McKinsey’s prescription: improve everything

McKinsey published a report  on April 24, suggesting a wide range of actions (ie spending) local governments and companies as well as overseas buyers need to commit to if Ethiopia (and the rest of East Africa) is to develop what the consultancy sees as the country;’s potential.

All four sets of observations indicate much more deep-rooted difficulties than Lemma’s speech implies.

His claims are hard to follow. In 2014, Ethiopia’s total apparel exports to the US, EU and Japan combined came to just 0.04% of the three major  trading territories’ total imports, increasing just 3.5% year on year, and amounting to just $47 mn. Ethiopian data appears to indicate that most of its textile and clothing (T&C) exports were to Turkey’s Ayka Addis: but Turkish import data shows less than half a million dollars’ worth of apparel imports from Ethiopia in 2013 or 2014.

Ethiopia’s numbers are becoming impossible to take seriously: for the past two years, it has constantly reported foreigners’ ambitious investment plans, but still fails to show any believable result from these reports. But it has other problems.

His GTP II project calls for the T&C industry to impose a far greater transformation on Ethiopia’s economy – with far fewer benefits for its 94 million people – than the industry has managed since 2000 in Bangladesh or Cambodia. Lemma wants three million hectares of new cotton fields – in a country which till recently was known externally for its destructive famines, and in which there are now serious allegations of land-grabbing to feed his project.

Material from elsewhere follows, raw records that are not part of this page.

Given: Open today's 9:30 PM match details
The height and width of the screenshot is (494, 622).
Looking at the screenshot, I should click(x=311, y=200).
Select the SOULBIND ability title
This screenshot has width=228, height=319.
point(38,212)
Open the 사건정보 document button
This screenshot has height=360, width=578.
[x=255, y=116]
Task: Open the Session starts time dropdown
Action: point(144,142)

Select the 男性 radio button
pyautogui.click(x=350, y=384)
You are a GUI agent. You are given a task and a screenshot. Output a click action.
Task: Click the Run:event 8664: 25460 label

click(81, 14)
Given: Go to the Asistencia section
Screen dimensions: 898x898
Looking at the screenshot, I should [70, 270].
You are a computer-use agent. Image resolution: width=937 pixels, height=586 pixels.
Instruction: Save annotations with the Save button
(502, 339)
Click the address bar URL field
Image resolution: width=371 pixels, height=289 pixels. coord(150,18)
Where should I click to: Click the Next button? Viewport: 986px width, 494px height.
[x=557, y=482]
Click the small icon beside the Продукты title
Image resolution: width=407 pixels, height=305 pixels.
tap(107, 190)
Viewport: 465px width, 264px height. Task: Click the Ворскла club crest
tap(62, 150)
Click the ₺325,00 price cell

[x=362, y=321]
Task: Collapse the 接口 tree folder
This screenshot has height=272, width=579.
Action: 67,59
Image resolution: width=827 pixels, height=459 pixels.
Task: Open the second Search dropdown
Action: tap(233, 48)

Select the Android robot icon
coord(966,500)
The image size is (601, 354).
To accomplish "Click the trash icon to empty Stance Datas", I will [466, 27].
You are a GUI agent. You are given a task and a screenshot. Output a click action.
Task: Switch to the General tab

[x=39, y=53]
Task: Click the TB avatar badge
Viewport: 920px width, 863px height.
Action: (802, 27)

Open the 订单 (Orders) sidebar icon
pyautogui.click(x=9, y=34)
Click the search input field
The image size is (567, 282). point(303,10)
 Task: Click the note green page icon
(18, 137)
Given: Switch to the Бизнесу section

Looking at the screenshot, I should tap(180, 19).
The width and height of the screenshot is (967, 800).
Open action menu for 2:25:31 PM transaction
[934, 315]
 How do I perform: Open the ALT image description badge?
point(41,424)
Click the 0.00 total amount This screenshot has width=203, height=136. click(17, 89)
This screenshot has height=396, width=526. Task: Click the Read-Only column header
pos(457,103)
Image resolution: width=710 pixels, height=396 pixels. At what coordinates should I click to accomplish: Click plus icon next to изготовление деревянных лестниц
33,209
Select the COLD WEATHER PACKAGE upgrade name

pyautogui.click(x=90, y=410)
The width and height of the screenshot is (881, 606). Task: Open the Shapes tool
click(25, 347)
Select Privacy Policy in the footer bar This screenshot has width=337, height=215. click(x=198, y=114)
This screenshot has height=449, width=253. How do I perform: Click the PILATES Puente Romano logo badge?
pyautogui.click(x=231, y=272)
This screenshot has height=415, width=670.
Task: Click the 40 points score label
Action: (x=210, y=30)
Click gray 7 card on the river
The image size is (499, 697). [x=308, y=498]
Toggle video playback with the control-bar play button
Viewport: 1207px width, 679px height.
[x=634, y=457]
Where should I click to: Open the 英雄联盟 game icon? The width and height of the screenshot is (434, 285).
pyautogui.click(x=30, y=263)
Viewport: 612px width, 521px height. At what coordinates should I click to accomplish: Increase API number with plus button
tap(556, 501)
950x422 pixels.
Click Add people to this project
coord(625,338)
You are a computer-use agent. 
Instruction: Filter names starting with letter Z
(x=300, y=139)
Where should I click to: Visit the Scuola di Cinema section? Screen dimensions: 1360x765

He wants energy-hungry (and almost jobless) spinning and weaving mills in a country with no adequate power generation or transmission equipment. And he needs surface transport facilities in a country without them. All, he says, for just 170,000 jobs – less than a quarter the number of jobs Cambodia’s garment industry has created in the past decade.

GTP II, for the T&C industry, is indeed the fully-integrated dirt-to-shirt industry many want to see, and shares a lot with McKinsey’s prescription. But creating it means more than lots of new factories: Ethiopia’s subsistence farmers need to be coaxed off the land that barely feeds them, and someone else has to pay for their compensation and the development of a power grid to power the mills.

The mechanised cotton fields and worker-free spinning and weaving mills of the 21st century may be what consultancies and bureaucrats think Ethiopia needs. It is not clear anyone is prepared to pay for them. Or that Ethiopia’s  peasants – just one drought away from another famine –  or its growing army of underemployed people want it. McKinsey, of course, supports these principles. 

But McKinsey isn’t paying for the power and irrigation, or for compensating evicted peasants. It doesn’t even try to evaluate how much all that’s going to cost in straightforward conventional economic terms – never mind the human cost of expropriation, the environmental cost of the desertification from more cotton cultivation – or what income these costs are going to produce.

There are worse options a country can adopt for development than Bangladesh and Cambodia have adopted. Ethiopia – cheered on by McKinsey – looks as if it has found  it.